Historia, mitología, poesía y redención son los cuatro ases del director filipino a la hora de presentar su obra de una manera tan personal e impresionante. En Ang panahon ng halimaw, se añade —no de forma totalmente novedosa, pero sí capital en su cine— la música como medio narrativo al contrario de lo que se advierte de manera totalmente errónea. Porque éste film no es un musical ni una ópera —el propio director la ha definido como “antimusical”—. “Simplemente”, se dota a la palabra de una melodía para expresar un sentimiento de manera más potente. Y hay que decir que el resultado es muy interesante, pues no solo amplia el espectro de la narrativa, sino que adhiere características interlineares a la propia interpretación de la cinta. Nótense las diferencias entre los cantares de las milicias (vagos, medidos y repetitivos) y los de la gente llana (evocadores, melancólicos y muy variados) que de manera subconsciente ya nos los definen.
El relato, como siempre en el cine de Diaz, se sitúa en Filipinas en un periodo de desasosiego —esta vez los años setenta bajo la Ley Marcial de Ferdinand Marcos— donde los demonios campan a sus anchas y se dejan ver por los bosques o en cultos pseudo-religiosos, mientras los miembros de la milicia idean un plan que sembrará la duda y convertirá las verdades en mentiras y viceversa. Con “fantasmas, vampiros y búhos” se cambia el rumbo de la Historia, un ardid con rasgos abiertamente paganos, propio de los regímenes fascistas de la Alemania nazi y la Italia del Duce. Mezclado también con un ateísmo, que rivaliza con el comunista, el cual crea a su vez una nueva figura —un nuevo y falso Dios— a la que adorar.
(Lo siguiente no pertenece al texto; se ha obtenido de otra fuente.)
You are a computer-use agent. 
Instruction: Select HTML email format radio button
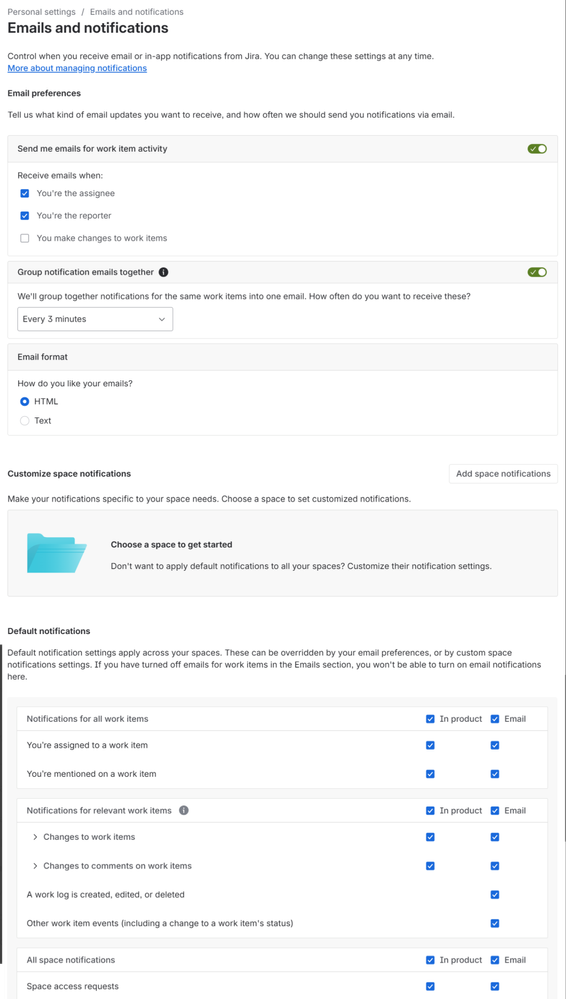click(x=25, y=401)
Narciso, se convierte en una acertada caricatura de lo que viene siendo el totalitarismo moderno; ininteligible en su verborreico discurso y, como Jano el dios romano, diprósopo. Su cabeza contiene dos rostros y al parecer, el que está de más, es el del propio Ferdinand Marcos, aunque hay quién lo asimila al del actual presidente, Rodrigo Duterte.
Como en un cuento cantado, dónde la fantasía se mezcla con el dolor y la pena, se van sucediendo una serie de acontecimientos que esconden un cierto simbolismo al margen de su estética entre realista y soñada. No debemos olvidar que, a pesar del trasfondo bastante mitológico del cine de Diaz, en la superficie, sus personajes son abierta y principalmente católicos y que para él Dios es la fe en la vida, en las personas y en el cine. De modo que una lectura cristiana no es nada descabellada y más aun teniendo en cuenta el hecho de que la melodía más sonada es una repetición del tritono del diablo, que resalta el carácter pagano de los miembros de la milicia, los cuales además utilizan un veneno para obligar a la médico a cometer actos impuros —nada menos que en grupo y más tarde con otra mujer—.
Del pecado pasamos a la reconstrucción de la memoria y las manipulaciones políticas para con la Historia, que desencadenan una “resistencia” dispersa, encabezada por un poeta deprimido que poco a poco recupera la fe hasta su redención —más o menos trágica—; una bruja que ulula por las noches cuál búho y que puede representar esa parte perdida de la cultura mítica filipina; y un sacerdote angustiado por la ceguera del populacho. Ellos son los que intentan despertar la mencionada “infancia de la patria”, haciendo referencia a la vuelta a un origen antaño conocido, que es, al parecer, puro y que tanto ansía descubrir el cineasta. Mediante sus canciones, se irán viendo cambios en las actitudes, tanto de los propios personajes como del público expectante y se acabará por proponer el autosacrificio y la redención como solución espiritual frente al problema social.
El “alma de Filipinas” es un misterio que engendra una búsqueda para recuperar eso que se ha perdido en el tiempo. Lo que intentan ocultar los de espíritu corrupto allí y en el resto de países, da igual lo que hayan sido. Pues en un mundo postmoderno, progresista y mercantilizado, no deja de ser curioso que el antiguo Imperio y la antigua Colonia ahora tengan los mismos problemas respecto a la memoria histórica y nacional y en ambos se tergiversen los hechos. ¿No será que el nuevo y perfecto sistema globalista y en apariencia, democrático, ha llevado a las naciones a un punto en las que todas son igual de mediocres e idiotas?